The staff for this program, at a ratio of 1 staff to 8 clients, consisted of substance abuse counselors employed by a provider agency under contract to the Colorado Department of Corrections, and mental health and criminal justice professionals employed by the Colorado Department of Corrections. Site leadership was provided by a clinically trained Program Director with experience delivering TC programs. The implementation and quality control procedures for the MTC intervention were quite similar to those described for Study 1, but added weekly training via phone conference, and monthly oversight of the MTC program from a system-wide TC coordinator.
Diagnostic results from the DIS, shown in Table 2, revealed that nearly 9 in 10 (87%) of the offenders received a lifetime diagnosis of substance abuse or dependence, while about two-thirds (62%) received a lifetime diagnosis of severe mental disorder; 83% obtained a lifetime diagnosis of any mental disorder. This sample of male offenders from Colorado differed from the samples in the other studies mainly in ethnicity (higher percentage of whites and lower percentage of blacks) and in that all had a lifetime history of incarceration.
Study 2 (Sacks, Sacks, McKendrick, Banks, & Stommel, 2004), randomly assigned 185 male inmates with co-occurring disorders either to the MTC program (the E condition) or to a C (Control) condition (a mental health treatment program). The planned duration of stay was 12 months for the MTC program; the duration of the C group program was considered to be variable (for a full description of the program, see Sacks et al., 2003).
Over the first 6 months of prison treatment, 95% of the subjects in the MTC program stayed in treatment, compared with 69% of those in the C group; at 12 months, 71% of those in the MTC program and 30% of those in the C group were retained. When released from prison, a majority (57%) of the offenders who had completed the prison MTC program entered MTC aftercare treatment (a residential program); all offenders received some form of aftercare once released from prison. One year after being released from prison, retrieval rates for follow-up interviews were 82% for the MTC group and 69% for the C group.
Treatment for substance use disorders occurs most frequently in outpatient settings and typically includes counseling (individual and group) with referral to appropriate community services. In that context, it was seen as desirable to incorporate MTC services into outpatient programming for addicted clients who show evidence of co-occurring disorders. Study 3 (Sacks, McKendrick, Sacks, Banks, & Harle, in press) sought to evaluate the effectiveness of an enhanced treatment track, which added MTC features and three targeted MTC interventions, compared with standard outpatient treatment. A total of 240 male and female admissions who had screened positive for psychological/emotional problems were randomly assigned to either MTC or standard treatment. Significantly better outcomes were anticipated on variables related to the treatment goals (i.e., mental health, trauma, and housing).

• • •

## Exercise objective
From the passage on the MTC studies, list each lifetime diagnosis reported for the offenders from the DIS results, along with the percentage given for it.

## Record excerpts
• • •

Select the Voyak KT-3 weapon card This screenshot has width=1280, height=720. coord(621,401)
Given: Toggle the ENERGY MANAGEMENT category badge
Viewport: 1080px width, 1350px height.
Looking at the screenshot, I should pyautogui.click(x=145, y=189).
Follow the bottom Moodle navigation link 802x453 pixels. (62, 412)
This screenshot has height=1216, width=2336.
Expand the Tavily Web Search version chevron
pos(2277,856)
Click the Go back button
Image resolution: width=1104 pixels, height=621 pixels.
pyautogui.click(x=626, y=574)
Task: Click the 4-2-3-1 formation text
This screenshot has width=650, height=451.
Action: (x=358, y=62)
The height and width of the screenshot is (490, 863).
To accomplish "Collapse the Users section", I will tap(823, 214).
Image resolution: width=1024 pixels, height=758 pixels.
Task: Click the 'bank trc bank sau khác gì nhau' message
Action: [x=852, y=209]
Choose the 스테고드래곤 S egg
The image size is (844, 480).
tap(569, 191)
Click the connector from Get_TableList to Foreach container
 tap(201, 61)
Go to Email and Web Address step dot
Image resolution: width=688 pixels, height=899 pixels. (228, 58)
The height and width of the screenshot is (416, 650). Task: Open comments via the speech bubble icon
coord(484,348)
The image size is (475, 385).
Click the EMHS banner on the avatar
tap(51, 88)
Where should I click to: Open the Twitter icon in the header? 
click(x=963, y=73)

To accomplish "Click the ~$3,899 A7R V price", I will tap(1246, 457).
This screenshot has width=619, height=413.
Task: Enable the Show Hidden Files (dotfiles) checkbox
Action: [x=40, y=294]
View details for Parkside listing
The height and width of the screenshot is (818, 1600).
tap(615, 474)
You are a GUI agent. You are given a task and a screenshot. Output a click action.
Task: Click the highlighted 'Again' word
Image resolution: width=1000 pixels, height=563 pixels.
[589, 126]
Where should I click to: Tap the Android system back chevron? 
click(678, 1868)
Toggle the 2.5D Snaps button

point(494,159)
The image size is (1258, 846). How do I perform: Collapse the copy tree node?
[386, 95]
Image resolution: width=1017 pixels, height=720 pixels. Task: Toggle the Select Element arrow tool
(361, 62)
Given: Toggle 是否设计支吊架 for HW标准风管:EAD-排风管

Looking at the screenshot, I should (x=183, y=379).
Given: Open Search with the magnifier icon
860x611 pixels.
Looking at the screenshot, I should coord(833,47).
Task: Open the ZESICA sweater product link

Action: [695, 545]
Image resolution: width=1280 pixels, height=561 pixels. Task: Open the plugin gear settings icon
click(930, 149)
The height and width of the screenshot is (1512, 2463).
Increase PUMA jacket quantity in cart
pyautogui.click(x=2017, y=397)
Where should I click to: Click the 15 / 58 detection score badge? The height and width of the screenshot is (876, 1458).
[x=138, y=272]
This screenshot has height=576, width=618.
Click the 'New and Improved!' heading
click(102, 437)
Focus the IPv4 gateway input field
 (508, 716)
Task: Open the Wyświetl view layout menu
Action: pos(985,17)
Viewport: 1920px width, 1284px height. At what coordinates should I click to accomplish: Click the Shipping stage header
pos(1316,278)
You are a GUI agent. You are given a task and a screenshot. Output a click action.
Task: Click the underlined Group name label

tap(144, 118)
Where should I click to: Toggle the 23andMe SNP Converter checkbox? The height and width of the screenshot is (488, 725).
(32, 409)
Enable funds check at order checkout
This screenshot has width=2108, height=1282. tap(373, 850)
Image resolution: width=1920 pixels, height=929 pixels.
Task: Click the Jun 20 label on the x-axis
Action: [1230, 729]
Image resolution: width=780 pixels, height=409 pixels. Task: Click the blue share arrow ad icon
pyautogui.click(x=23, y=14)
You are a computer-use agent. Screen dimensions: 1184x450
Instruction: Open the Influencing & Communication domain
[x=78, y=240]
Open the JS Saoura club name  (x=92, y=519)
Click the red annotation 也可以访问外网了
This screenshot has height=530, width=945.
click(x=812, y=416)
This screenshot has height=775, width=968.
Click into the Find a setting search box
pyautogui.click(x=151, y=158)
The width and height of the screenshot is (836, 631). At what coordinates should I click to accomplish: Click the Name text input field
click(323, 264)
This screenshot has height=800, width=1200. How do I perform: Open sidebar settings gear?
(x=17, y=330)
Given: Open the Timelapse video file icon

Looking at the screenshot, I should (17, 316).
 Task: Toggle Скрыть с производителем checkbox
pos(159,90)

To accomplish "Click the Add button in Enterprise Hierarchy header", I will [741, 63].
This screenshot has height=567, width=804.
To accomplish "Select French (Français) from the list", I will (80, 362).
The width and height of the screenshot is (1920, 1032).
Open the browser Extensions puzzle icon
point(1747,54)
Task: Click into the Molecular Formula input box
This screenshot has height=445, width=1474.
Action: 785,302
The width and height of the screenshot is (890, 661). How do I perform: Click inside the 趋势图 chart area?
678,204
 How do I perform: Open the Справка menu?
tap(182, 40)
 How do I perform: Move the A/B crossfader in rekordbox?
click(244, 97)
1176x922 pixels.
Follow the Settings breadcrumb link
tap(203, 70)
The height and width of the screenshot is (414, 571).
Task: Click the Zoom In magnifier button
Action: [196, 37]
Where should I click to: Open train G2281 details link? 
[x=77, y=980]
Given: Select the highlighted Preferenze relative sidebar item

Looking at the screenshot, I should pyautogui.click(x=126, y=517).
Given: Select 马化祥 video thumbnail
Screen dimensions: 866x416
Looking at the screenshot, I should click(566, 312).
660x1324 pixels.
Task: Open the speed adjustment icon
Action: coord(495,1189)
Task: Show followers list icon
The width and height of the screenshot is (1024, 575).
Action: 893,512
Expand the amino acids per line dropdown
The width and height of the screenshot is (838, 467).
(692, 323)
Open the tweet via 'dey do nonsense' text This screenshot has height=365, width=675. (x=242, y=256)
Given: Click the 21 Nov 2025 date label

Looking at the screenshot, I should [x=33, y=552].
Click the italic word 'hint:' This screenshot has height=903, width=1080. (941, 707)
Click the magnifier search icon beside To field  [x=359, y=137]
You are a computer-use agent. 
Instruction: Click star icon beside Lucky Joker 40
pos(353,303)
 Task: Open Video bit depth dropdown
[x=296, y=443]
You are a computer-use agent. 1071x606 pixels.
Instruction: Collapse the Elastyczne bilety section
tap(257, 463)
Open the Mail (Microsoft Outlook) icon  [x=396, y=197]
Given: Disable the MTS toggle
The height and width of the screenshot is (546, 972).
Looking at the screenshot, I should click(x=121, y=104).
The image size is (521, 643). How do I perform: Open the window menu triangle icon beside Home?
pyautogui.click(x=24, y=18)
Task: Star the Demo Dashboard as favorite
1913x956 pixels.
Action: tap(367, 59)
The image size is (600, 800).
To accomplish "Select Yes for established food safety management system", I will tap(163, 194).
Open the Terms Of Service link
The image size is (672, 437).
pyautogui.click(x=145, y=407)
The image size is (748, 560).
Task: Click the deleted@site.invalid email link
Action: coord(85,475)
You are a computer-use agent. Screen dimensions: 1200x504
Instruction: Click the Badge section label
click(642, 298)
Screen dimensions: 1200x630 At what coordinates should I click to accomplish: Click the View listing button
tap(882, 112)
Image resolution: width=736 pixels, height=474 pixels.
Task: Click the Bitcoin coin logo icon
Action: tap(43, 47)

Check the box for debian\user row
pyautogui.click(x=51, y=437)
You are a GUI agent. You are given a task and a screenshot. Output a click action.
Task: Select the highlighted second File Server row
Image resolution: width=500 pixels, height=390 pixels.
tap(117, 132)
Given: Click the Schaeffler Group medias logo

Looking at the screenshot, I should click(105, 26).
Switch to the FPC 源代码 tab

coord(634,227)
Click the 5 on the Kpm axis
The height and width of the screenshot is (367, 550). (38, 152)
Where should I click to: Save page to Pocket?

• • •

## Written solution
- Substance abuse or dependence: 87%
- Severe mental disorder: 62%
- Any mental disorder: 83%